Tom Bean Middle School students worked on a "Holocaust project" for three weeks, not only to educate the community about the historical event, but also how to avoid history from repeating itself.
Parents and visitors milled through the hallways of Tom Bean Middle School looking through exhibits of "the Holocaust Project." Students created timelines, built replicas of concentration camps and even dressed up as key figures in the event. But 8th grader Taylor Canada and her group took the exhibit to another level by building a box car to scale as the ones that transported prisoners to concentration camps.
"It was a lot tougher in there than I thought it was. I didn't know they had to live through all the hot and cold weather and all that stuff for that long just to be slaves pretty much," she said.
Visitors were invited to spend a minute inside to see what it could've been like.
"Well we wanted to kinda make them feel how they felt when they were travelling over there, because they were packed in there for 2-5 days, like crammed in there so they couldn't do anything," she said.
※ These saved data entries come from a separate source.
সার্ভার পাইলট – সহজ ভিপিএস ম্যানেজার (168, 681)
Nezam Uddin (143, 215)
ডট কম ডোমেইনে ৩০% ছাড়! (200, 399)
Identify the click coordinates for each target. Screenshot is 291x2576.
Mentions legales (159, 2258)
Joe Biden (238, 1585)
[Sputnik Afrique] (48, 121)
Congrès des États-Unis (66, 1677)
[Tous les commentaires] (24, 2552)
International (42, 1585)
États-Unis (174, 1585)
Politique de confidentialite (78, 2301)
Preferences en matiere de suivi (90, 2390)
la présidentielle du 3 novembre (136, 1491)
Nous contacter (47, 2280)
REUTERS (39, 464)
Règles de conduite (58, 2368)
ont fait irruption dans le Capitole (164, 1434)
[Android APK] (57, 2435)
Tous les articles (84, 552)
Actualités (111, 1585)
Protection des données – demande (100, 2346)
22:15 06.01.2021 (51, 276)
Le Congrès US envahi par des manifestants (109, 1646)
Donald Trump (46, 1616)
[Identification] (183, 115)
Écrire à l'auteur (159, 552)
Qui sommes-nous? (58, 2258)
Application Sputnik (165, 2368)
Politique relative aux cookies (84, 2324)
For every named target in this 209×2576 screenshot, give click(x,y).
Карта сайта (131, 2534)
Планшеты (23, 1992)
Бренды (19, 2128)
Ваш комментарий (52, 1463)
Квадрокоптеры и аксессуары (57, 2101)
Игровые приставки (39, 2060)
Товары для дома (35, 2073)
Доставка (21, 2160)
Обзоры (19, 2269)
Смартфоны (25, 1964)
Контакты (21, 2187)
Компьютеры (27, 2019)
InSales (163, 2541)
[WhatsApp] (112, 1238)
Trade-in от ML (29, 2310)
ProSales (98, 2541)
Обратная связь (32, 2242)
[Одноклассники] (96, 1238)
Project sponsor, Julie Cummings said the "Holocaust Project" was not just a history lesson but a part of a new program called "Negotiate."
"It's a special program for students to teach them how to talk to one another, how to listen and respect each other's opinions,"she said.
She said between 11 million to 17 million people were killed during the Holocaust because they belonged in different groups. Cummings hopes her students and community would learn acceptance and to stand up for what is right through the project.
"How to be bold enough to stand up and, not everyone was a Schindler, but there's a lot of people did that helped the Jews and didn't just stand by and not do anything," she said.
To avoid something like the holocaust from happening again.
"I'm very proud of the students from what they've done and I think that they've learned through this project, not just of the history and that they've learned the personal aspect of this whole event."
Cummings said they are hoping to continue the "Negotiate" program in the next few years.